Start of Block
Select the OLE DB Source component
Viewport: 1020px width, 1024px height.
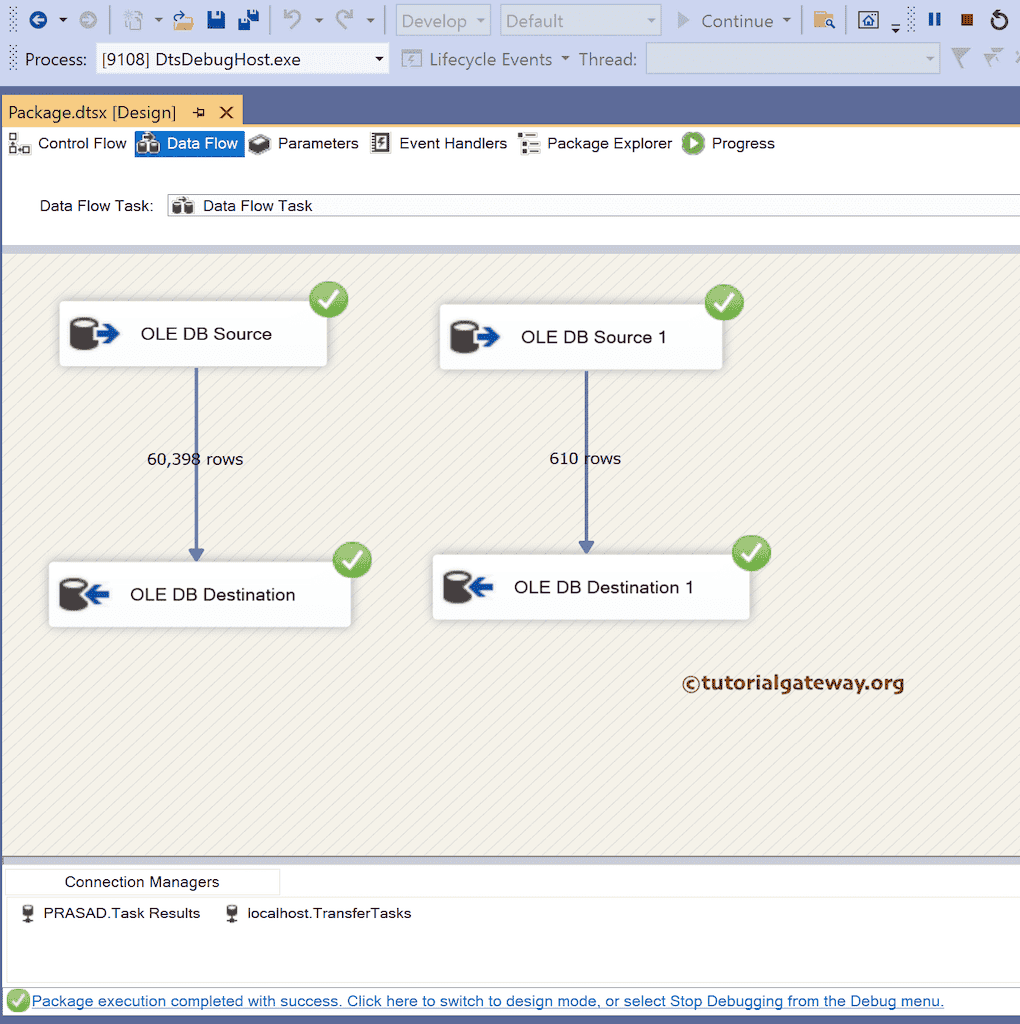(x=193, y=334)
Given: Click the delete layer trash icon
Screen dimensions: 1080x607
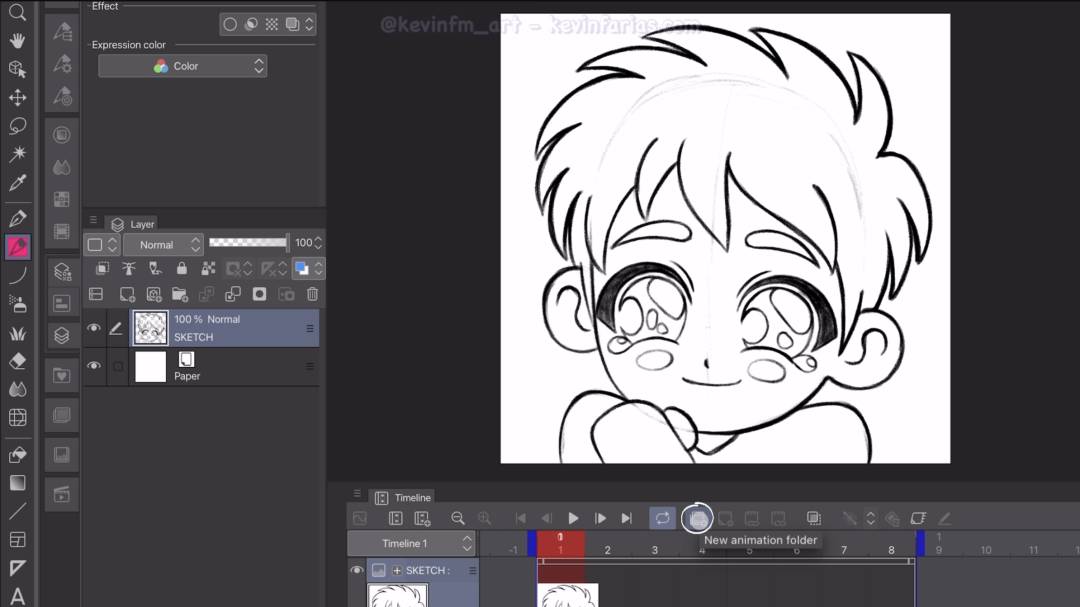Looking at the screenshot, I should (313, 293).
End of Block
From the line containing "Viewport: 1020px width, 1024px height." through the last line of the records, both included, output those lines exactly and nothing else; skip the pictures.

RESPONSE FOR THIS EXERCISE -
Viewport: 1020px width, 1024px height.
(x=193, y=334)
Given: Click the delete layer trash icon
Screen dimensions: 1080x607
Looking at the screenshot, I should (313, 293).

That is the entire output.